# Task description
Which of the lines below hold the word "agent"? Pull each of them out.

# Provided material
────────────────────
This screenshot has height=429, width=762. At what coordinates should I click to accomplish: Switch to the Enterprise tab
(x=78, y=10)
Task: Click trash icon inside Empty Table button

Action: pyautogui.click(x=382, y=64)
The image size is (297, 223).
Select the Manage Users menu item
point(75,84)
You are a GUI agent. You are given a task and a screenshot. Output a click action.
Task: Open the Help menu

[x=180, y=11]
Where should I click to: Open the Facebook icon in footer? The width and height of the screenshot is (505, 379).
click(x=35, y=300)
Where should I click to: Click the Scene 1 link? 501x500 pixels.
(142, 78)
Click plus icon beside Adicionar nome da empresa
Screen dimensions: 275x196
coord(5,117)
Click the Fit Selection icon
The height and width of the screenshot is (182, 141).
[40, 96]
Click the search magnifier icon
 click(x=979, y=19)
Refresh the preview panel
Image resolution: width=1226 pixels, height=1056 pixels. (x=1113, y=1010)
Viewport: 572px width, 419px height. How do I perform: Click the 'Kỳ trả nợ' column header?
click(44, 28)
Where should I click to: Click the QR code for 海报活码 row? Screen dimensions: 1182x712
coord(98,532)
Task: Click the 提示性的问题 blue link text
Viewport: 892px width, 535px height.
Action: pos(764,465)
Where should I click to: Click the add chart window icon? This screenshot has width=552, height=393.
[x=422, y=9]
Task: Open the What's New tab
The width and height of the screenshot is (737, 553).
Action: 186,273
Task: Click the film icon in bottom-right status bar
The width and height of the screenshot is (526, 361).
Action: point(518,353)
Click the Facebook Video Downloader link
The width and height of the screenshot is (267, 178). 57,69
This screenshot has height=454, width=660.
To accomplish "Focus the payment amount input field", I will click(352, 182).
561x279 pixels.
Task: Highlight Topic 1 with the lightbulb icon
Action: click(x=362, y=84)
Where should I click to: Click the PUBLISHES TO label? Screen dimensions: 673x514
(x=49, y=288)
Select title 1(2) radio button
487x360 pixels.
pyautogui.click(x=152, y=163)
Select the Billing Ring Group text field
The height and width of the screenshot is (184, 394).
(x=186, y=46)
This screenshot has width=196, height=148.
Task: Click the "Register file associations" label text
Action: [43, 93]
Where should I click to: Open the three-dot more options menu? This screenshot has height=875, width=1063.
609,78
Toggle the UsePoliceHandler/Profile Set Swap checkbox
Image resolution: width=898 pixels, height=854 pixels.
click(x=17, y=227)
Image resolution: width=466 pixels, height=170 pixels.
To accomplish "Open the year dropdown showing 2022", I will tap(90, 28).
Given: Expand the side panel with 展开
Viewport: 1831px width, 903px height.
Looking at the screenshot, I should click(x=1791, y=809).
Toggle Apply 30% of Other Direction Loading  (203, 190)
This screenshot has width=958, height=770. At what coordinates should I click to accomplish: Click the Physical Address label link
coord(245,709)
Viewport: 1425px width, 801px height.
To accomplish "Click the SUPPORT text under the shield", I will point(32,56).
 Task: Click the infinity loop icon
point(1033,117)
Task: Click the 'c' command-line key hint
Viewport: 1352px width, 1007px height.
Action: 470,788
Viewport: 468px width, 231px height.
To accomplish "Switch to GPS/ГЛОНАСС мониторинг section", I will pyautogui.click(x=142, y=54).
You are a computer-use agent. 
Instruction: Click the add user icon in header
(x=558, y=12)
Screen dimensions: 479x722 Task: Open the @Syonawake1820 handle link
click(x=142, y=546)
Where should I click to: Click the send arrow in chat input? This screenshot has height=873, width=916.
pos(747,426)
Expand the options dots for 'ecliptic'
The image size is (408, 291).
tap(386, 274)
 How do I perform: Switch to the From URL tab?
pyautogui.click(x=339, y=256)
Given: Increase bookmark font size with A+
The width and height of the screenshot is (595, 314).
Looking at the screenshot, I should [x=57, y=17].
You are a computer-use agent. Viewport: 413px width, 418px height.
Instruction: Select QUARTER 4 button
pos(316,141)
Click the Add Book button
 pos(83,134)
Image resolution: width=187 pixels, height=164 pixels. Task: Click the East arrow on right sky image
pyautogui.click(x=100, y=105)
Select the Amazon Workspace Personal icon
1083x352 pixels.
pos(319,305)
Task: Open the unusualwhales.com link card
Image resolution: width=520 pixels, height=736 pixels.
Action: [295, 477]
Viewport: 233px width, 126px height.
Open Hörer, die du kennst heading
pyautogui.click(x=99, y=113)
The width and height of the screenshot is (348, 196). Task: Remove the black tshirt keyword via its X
────────────────────
# Exercise output
You are a GUI agent. You are given a task and a screenshot. Output a click action.
You are a computer-use agent. 
You are a computer-use agent. Viewport: 413px width, 418px height.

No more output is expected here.